In sum — in either happy case, the user first delivers their message to the Sequencer, who in turn ensures that it arrives in the core Inbox.

Unhappy/Uncommon Case: Sequencer Isn’t Doing Its Job

Now let’s suppose the Sequencer, for whatever reason, is entirely failing to carry out its task of submitting messages. A user can still get their transaction included in two steps:

First, they submit their L2 message via L1 into the delayed Inbox as described above: note that although atomic cross-chain messages are the common case for using the delayed Inbox, it can in principle be used to submit any L2 message.

Once in the delayed Inbox, we obviously can’t rely on the Sequencer to include the transaction in a batch. Instead, we can use SequencerInbox’s forceInclusion method. Once a message has been in the delayed Inbox for a sufficient amount of time, forceInclusion can be called to move it from the delayed Inbox into the core Inbox, at which point it’s finalized. Crucially, any account can call forceInclusion.

Currently, on Arbitrum One, this delay time between submission and force inclusion is roughly 24 hours, as specified by maxTimeVariation.delayBlocks / maxTimeVariation.delaySeconds. A force inclusion from L1 would directly affect the state for any unconfirmed L2 transactions; keeping conservatively high delay value ensures it should only be used under extraordinary circumstances.

On top of the delay itself, the forceInclusion path has the downside of uncertainty around transaction ordering; i.e., while waiting for a message's max delay to pass, a malicious Sequencer could, in principle, directly post messages in front of it. However, there’s ultimately nothing the Sequencer can do to stop it from being included in the core Inbox, at which point its ordering is finalized.

While the slow, “unhappy” path isn’t optimal, and should rarely, if ever, be necessary, its availability as an option ensures Arbitrum Rollup always preserves its trustless security model, even if the permissioned parts of the system act faulty.

How the Sequencer Publishes the Sequence

So how do nodes get the sequence? The Sequencer publishes it in two ways: a real-time feed, and batches posted on L1 Ethereum.

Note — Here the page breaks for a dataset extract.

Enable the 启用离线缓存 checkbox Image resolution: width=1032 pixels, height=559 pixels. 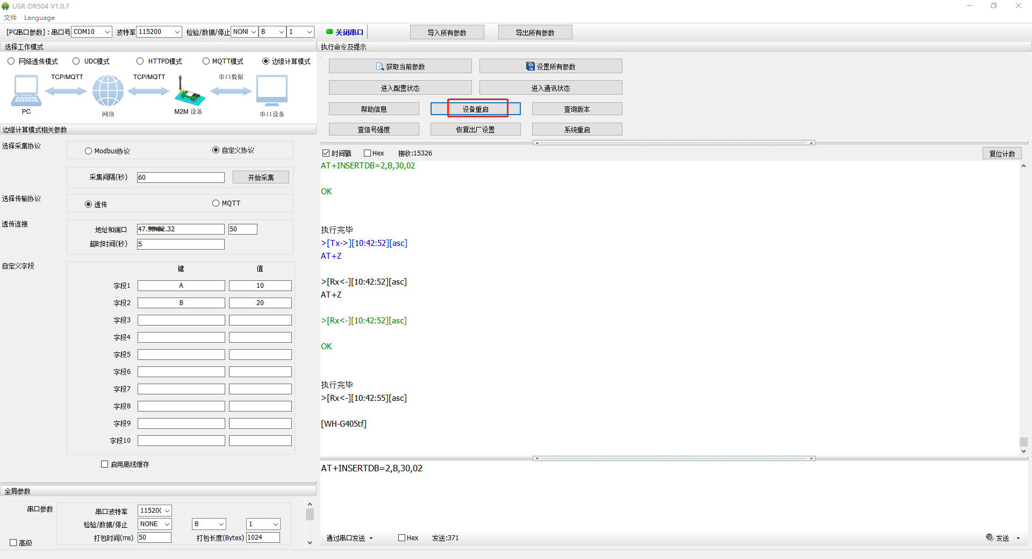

The real-time feed is published by the Sequencer so that anyone who subscribes to the feed receives instant notifications of each transaction as it is sequenced. Nitro nodes can subscribe to the feed directly from the Sequencer, or through a relay that forwards the feed. The feed represents the Sequencer's promise that it will record transactions in a particular order. If the Sequencer is honest and doesn't have a long downtime, this promise will be kept. So anyone who trusts the Sequencer to keep its promises can rely on the feed to get instant information about the transaction sequence--and they can run the sequenced transactions through the state transition function to learn the results of each transaction immediately. This is "soft finality" for transactions; it's "soft" because it depends on the Sequencer keeping its promises.

The Sequencer also publishes its sequence on the L1 Ethereum chain. Periodically--perhaps every few minutes in production--the Sequencer concatenates the next group of transactions in the feed, compresses them for efficiency, and posts the result as calldata on Ethereum. This is the final and official record of the transaction sequence. As soon as this Ethereum transaction has finality on Ethereum, the Layer 2 Nitro transactions it records will have finality. These transactions are final because their position in the sequence has finality, and the outcome of the transactions is deterministic and knowable to any party. This is "hard finality".

The Sequencer's batches are compressed using a general-purpose data compression algorithm called "brotli", on its highest-compression setting.